■ **TASK TO COMPLETE**
Where in the data below does the word "breadcrumb" appear? Copy every line that has it.

[Stored items]

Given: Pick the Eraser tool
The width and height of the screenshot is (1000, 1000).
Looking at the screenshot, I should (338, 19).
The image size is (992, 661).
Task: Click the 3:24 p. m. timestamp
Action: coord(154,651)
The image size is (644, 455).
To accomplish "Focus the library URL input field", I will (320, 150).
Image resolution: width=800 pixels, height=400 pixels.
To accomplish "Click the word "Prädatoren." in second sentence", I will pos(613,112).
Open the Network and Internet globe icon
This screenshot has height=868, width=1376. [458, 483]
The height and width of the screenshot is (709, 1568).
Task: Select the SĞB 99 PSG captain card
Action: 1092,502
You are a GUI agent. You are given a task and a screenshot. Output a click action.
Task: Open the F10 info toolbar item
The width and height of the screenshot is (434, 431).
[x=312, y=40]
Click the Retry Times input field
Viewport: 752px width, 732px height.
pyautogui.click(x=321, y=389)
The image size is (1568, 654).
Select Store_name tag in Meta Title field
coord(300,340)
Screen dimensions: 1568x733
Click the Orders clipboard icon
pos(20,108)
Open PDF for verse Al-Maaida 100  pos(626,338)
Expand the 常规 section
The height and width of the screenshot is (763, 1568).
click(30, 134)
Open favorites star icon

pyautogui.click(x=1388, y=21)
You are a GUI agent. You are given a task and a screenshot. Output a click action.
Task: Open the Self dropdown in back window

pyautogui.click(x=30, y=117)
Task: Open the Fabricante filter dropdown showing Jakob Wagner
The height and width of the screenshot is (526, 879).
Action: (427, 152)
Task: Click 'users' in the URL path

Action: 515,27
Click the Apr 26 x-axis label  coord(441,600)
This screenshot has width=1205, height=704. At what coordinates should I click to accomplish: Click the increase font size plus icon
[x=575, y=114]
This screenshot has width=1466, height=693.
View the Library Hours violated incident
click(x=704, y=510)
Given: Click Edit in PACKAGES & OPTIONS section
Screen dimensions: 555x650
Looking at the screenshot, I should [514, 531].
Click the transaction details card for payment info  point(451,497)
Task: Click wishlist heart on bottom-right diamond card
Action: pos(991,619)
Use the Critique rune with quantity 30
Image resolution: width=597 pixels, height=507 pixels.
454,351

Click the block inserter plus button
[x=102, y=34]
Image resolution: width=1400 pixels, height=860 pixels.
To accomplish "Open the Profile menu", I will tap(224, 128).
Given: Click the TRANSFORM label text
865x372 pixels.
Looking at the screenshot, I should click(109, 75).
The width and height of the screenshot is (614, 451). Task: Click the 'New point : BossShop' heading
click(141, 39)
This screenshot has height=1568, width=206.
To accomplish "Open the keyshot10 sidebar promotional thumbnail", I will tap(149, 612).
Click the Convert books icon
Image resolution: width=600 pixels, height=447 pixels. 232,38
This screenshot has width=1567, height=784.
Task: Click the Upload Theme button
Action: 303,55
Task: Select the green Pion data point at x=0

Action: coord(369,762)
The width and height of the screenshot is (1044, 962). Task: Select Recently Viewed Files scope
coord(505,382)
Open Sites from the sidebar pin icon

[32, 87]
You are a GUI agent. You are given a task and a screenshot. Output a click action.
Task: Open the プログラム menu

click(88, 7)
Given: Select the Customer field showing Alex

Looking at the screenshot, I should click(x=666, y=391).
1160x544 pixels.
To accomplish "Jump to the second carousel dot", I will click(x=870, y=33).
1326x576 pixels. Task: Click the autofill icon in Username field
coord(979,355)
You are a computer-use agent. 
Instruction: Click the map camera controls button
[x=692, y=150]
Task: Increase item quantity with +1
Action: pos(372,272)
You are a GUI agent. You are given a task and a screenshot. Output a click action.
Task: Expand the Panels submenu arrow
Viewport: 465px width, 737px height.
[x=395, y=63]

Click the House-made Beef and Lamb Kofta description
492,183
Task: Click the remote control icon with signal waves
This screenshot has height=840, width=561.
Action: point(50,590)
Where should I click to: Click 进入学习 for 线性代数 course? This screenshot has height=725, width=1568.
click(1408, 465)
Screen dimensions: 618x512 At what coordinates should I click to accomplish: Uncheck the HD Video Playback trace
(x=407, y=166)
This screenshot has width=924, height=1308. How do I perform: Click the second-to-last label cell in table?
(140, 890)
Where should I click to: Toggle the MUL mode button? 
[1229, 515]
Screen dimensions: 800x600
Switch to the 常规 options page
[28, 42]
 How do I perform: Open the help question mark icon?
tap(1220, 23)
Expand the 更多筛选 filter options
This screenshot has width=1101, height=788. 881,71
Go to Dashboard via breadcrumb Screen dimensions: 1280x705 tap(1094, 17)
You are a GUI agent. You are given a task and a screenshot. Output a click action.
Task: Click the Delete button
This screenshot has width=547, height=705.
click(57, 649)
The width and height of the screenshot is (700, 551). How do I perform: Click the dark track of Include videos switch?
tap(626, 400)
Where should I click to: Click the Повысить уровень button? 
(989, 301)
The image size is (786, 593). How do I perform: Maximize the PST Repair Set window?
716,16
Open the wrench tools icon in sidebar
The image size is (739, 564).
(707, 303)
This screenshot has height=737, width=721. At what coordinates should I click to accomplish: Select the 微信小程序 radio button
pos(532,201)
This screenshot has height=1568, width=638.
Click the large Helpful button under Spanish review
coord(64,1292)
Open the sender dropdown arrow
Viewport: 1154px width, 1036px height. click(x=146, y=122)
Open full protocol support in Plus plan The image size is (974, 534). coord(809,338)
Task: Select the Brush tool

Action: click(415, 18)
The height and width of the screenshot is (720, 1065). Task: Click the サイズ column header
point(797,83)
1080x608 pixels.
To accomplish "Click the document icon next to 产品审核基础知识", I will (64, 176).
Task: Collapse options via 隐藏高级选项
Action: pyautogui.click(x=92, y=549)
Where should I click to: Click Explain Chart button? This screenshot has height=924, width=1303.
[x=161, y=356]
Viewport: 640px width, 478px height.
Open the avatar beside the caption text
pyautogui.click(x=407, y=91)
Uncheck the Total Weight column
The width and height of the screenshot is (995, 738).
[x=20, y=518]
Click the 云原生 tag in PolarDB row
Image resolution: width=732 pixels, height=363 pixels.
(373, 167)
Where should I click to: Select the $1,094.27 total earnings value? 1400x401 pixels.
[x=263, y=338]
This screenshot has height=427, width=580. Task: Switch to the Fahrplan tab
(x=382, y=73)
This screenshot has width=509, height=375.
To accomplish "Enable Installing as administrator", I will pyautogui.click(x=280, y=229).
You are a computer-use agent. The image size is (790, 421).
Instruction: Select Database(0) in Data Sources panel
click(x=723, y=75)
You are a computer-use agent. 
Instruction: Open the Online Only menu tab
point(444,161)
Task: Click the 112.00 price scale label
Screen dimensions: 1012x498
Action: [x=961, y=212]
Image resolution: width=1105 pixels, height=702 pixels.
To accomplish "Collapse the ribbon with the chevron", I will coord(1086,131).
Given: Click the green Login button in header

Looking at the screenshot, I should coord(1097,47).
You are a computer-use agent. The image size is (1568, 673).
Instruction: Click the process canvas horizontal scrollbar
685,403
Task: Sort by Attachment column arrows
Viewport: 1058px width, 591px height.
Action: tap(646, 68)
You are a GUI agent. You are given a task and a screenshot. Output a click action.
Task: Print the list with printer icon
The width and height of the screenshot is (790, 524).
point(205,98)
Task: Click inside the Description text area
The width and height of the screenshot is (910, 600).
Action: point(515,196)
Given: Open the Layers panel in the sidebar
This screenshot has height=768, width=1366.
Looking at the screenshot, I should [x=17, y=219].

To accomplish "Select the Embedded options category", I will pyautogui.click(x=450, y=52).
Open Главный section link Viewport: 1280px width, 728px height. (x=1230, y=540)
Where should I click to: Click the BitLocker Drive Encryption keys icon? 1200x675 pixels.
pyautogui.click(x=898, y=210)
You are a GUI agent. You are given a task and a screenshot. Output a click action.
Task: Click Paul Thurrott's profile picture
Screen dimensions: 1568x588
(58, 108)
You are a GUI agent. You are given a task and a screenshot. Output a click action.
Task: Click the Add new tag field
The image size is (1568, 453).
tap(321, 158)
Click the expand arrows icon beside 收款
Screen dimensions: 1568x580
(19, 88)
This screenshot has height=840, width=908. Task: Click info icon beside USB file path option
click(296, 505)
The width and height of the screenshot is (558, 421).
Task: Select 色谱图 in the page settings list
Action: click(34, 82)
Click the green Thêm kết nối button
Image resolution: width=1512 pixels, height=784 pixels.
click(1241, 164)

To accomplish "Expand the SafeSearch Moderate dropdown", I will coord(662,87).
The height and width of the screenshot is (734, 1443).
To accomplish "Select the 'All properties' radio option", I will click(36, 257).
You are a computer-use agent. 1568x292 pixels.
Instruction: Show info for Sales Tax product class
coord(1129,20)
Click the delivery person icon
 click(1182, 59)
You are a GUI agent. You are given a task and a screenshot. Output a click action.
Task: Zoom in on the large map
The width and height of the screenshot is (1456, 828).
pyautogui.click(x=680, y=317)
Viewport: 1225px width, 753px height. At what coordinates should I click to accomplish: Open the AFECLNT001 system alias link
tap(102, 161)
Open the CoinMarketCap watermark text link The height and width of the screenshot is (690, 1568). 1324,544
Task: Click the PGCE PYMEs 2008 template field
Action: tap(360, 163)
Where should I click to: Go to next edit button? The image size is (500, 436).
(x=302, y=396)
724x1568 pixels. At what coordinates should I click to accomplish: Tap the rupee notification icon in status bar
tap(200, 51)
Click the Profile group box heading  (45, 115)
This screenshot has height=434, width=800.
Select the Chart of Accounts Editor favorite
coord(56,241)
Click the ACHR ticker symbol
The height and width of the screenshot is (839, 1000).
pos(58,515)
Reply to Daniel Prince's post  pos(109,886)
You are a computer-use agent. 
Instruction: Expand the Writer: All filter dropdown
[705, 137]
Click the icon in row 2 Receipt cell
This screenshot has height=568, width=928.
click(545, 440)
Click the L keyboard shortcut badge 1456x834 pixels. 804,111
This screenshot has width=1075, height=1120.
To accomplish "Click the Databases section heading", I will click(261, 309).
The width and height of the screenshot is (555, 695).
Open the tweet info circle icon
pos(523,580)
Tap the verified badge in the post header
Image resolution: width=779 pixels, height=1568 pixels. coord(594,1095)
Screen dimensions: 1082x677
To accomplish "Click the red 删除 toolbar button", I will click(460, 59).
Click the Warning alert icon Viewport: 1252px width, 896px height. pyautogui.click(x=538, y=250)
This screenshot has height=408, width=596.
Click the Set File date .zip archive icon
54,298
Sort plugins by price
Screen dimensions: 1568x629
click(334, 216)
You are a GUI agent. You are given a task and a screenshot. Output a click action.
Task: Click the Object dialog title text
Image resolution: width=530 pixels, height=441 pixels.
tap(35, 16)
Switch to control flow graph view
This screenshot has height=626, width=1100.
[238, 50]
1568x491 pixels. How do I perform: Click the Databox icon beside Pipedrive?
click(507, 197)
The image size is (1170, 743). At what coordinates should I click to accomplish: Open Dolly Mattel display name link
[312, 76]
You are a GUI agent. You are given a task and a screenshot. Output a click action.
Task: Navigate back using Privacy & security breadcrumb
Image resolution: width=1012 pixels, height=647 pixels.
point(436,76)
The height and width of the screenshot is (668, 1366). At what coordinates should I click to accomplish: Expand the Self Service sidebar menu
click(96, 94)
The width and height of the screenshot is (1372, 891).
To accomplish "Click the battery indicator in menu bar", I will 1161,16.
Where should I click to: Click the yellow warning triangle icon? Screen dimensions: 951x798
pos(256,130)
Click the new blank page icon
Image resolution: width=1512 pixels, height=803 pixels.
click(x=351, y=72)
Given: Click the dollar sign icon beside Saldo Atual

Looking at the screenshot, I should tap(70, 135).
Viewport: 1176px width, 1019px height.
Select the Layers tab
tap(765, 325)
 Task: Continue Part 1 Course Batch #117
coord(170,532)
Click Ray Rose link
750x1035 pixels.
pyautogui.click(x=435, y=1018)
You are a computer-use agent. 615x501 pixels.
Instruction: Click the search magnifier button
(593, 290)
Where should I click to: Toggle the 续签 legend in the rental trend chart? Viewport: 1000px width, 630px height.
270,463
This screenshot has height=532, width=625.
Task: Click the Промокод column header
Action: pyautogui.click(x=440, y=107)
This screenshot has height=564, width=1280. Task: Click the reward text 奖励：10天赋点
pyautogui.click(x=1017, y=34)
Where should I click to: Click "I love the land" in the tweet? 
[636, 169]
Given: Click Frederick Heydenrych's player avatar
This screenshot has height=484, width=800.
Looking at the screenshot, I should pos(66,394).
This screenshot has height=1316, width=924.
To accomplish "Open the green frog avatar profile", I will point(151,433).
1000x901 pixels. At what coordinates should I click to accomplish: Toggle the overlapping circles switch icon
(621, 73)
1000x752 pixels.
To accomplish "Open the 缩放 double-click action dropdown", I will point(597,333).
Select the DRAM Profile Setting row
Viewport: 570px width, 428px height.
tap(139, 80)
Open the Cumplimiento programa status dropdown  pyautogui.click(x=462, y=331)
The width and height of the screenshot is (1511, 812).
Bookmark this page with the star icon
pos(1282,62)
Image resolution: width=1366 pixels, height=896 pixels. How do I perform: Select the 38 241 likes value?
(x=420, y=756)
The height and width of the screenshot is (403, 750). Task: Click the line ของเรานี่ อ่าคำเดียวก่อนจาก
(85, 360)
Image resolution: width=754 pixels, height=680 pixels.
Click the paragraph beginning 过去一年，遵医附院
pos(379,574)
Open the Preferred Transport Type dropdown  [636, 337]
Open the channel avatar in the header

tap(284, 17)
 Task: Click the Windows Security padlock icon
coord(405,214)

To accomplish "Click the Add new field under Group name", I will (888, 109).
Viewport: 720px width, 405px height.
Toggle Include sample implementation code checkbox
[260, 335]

■ **WRITTEN ANSWER**
Go to Dashboard via breadcrumb Screen dimensions: 1280x705 tap(1094, 17)
Task: Navigate back using Privacy & security breadcrumb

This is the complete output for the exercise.